> Directions: Lines that include the string "axis" are the ones to copy from the entries below.

Data shown section start

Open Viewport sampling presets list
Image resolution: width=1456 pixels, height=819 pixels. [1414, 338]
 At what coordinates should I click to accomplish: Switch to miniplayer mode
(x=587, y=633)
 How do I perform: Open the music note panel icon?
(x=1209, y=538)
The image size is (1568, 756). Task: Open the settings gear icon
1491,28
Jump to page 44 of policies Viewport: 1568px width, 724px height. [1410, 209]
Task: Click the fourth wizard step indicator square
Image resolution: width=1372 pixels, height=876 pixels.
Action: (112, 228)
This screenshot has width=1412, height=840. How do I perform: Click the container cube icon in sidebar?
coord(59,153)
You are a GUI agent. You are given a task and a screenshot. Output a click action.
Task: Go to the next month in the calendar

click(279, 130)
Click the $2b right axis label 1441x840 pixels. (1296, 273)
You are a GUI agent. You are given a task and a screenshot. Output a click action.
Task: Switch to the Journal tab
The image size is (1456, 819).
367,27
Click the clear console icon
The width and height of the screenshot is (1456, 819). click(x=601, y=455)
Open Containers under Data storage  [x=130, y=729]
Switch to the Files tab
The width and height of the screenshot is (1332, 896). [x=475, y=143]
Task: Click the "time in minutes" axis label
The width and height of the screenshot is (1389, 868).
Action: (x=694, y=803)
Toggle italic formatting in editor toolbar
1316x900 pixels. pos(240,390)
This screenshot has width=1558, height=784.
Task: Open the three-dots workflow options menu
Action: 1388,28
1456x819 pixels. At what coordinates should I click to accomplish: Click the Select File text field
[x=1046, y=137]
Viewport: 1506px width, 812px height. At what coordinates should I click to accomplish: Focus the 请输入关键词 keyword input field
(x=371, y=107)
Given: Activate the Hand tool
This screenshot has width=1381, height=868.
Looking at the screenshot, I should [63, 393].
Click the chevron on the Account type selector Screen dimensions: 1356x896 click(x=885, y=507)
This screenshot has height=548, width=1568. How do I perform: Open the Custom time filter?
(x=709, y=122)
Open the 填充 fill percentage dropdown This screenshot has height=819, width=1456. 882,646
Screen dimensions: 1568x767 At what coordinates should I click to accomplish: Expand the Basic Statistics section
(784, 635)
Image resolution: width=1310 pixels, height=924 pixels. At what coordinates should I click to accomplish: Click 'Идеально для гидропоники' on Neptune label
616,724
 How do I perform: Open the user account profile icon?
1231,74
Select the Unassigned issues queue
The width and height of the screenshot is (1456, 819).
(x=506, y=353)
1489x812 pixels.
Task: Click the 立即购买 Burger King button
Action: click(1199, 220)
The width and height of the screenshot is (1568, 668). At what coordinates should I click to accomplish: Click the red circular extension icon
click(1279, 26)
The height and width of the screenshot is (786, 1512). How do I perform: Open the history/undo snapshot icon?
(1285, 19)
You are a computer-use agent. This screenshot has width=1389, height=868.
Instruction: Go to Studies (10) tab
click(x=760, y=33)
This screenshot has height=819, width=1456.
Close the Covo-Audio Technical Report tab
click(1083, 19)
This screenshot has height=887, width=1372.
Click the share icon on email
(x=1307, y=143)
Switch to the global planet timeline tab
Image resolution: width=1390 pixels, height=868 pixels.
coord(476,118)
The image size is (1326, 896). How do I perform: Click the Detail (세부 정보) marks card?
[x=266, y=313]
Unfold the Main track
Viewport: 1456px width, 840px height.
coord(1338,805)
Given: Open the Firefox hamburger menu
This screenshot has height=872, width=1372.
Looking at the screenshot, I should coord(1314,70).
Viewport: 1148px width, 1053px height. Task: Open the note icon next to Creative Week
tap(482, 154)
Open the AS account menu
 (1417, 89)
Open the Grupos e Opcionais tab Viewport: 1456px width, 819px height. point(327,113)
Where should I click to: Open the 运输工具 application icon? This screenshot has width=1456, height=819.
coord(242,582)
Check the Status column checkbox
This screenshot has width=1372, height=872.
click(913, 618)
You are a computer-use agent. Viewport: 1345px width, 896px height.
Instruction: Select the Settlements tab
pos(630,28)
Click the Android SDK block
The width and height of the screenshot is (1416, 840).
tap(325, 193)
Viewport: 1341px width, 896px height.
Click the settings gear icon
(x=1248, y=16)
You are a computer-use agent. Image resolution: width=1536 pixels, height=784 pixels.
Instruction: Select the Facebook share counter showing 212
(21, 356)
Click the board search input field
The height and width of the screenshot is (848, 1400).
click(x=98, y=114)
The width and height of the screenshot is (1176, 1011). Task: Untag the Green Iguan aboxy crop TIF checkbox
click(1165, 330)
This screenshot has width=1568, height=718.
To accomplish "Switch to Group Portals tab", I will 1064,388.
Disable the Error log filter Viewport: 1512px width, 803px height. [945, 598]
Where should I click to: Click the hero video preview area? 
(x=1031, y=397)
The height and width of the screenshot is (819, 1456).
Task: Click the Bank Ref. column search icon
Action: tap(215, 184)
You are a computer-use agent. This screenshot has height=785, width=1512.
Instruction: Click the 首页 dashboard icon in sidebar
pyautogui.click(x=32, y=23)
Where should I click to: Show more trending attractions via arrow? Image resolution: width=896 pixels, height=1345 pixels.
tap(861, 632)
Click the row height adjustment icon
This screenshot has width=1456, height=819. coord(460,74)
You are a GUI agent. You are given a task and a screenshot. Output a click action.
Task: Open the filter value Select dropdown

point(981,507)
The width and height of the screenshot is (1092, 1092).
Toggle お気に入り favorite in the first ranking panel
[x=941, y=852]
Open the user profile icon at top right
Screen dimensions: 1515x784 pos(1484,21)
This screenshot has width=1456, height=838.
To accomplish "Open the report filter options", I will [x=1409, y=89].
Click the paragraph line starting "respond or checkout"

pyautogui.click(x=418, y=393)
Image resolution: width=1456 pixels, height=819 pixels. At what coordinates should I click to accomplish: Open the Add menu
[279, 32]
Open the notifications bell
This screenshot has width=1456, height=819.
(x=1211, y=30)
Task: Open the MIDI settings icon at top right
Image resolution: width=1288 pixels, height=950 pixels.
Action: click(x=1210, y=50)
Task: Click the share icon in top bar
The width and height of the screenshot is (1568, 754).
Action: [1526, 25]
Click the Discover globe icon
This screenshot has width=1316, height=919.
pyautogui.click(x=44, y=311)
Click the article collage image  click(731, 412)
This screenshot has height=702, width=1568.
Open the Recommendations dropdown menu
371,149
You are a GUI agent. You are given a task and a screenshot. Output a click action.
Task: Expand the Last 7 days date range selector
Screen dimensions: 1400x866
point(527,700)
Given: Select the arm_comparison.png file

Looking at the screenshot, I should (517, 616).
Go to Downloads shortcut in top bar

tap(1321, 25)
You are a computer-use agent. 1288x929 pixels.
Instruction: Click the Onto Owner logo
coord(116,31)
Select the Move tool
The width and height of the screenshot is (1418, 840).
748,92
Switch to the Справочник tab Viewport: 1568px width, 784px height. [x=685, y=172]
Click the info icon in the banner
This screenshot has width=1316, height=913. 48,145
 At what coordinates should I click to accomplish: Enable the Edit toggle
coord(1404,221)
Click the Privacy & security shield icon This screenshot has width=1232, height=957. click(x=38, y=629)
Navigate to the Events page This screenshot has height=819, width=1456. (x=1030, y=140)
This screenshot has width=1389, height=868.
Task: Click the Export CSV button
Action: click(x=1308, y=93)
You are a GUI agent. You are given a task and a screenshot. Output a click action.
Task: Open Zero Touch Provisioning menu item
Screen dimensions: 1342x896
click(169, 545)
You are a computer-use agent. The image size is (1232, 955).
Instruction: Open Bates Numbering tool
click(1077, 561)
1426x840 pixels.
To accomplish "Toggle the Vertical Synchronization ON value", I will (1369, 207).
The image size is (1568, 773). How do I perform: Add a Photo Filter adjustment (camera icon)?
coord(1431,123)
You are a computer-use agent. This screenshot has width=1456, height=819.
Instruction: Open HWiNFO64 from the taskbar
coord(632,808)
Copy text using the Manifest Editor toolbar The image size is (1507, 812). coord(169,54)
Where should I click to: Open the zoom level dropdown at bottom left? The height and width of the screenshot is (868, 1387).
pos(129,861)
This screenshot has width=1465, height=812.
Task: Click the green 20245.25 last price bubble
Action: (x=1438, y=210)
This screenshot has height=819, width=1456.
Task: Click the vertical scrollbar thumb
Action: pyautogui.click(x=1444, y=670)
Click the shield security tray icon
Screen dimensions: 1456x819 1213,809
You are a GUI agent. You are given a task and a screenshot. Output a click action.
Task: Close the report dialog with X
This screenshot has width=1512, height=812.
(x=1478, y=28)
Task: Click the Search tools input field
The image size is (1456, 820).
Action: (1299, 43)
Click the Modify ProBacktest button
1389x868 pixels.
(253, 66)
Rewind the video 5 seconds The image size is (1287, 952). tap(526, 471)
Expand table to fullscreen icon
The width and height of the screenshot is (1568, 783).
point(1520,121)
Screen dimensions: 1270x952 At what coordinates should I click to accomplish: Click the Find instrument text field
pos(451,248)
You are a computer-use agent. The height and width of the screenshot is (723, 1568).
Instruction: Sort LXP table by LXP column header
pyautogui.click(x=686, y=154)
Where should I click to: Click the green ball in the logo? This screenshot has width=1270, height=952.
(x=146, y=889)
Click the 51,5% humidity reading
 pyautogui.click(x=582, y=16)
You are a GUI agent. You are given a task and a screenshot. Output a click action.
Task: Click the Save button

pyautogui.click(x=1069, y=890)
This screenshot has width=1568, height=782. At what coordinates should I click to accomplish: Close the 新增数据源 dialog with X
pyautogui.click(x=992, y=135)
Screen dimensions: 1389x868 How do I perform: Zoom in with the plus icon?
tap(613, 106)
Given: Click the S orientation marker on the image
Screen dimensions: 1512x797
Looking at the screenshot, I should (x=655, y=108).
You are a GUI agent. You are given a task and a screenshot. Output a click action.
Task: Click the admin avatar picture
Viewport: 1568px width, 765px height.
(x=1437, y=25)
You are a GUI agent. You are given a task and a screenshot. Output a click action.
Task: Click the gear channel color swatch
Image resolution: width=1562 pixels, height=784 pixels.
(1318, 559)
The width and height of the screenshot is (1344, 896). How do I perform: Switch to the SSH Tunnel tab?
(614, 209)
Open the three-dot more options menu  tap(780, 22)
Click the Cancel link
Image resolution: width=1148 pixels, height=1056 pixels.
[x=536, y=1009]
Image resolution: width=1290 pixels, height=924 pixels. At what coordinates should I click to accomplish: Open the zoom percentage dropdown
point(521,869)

Data shown section end

> Exercise result:
Click the $2b right axis label 1441x840 pixels. (1296, 273)
Task: Click the "time in minutes" axis label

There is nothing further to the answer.